■ **Problem to solve**
Once the line with "Where should I click to: Click" is found, write it out along with each later line exactly, through the end of the entries, skipping every picture.

Stored data entries:
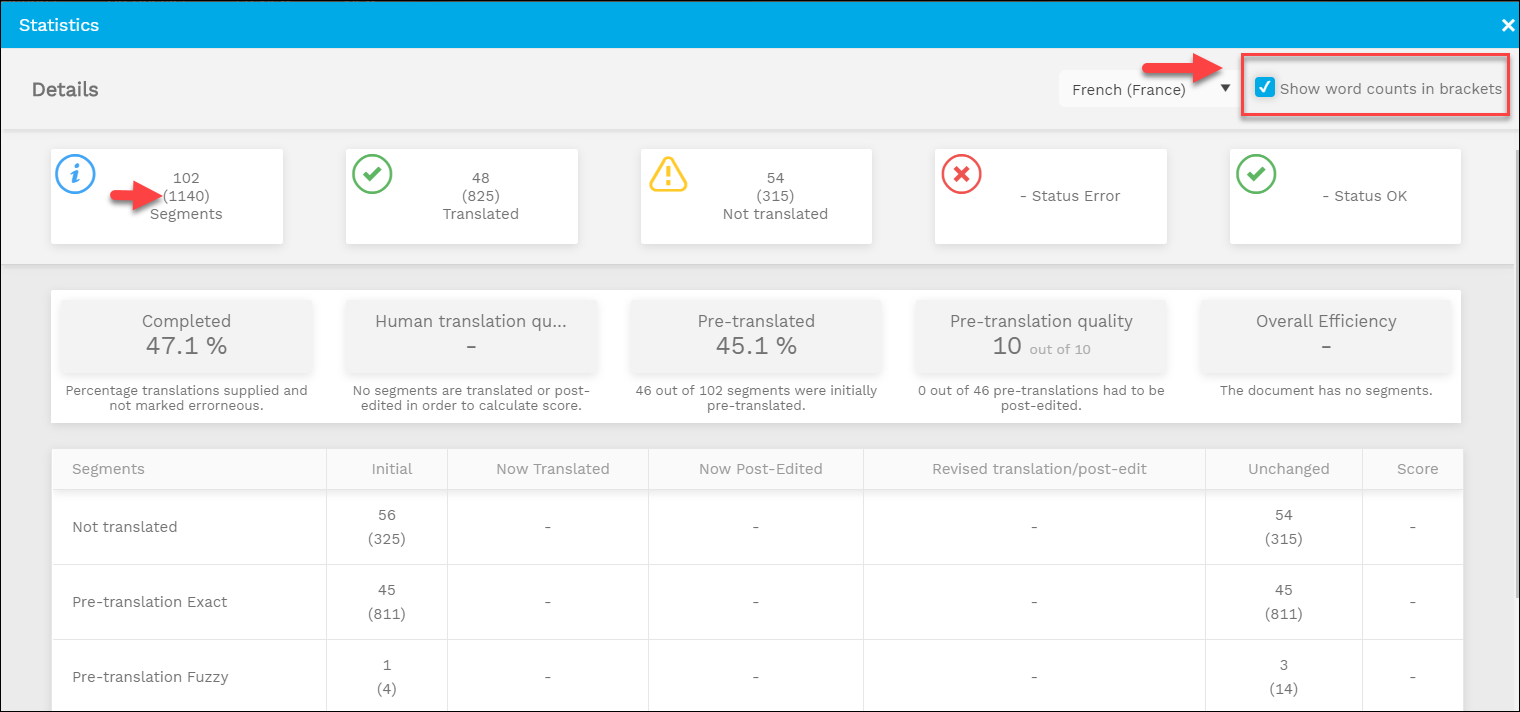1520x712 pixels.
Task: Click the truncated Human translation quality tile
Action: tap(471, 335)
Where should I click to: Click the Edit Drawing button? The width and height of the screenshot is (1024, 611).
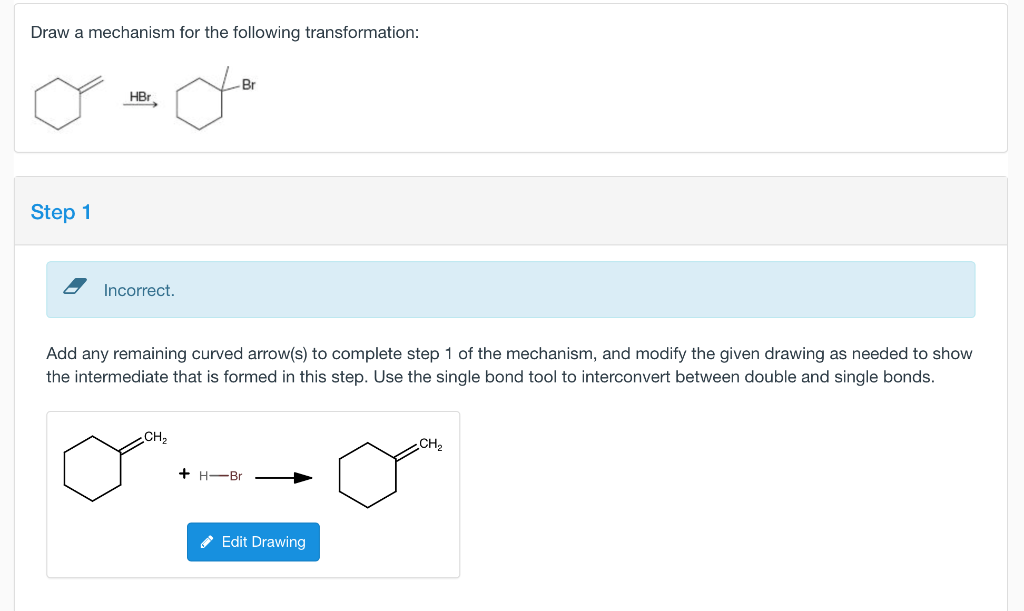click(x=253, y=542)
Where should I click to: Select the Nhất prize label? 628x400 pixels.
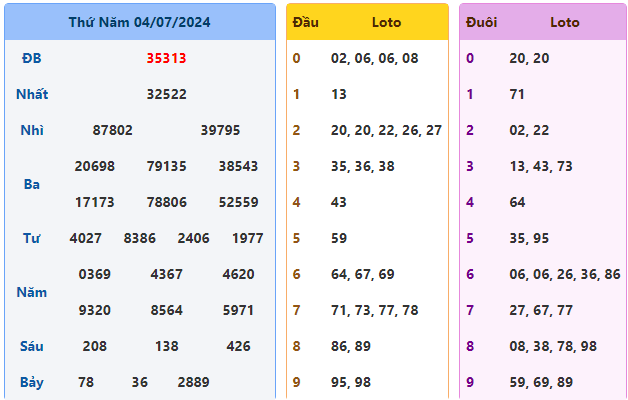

■ **Written reply**
Where should I click to: Click the Edit Drawing button? The width and height of the screenshot is (1024, 611).
click(x=253, y=542)
Where should I click to: Select the Nhất prize label? 628x400 pixels.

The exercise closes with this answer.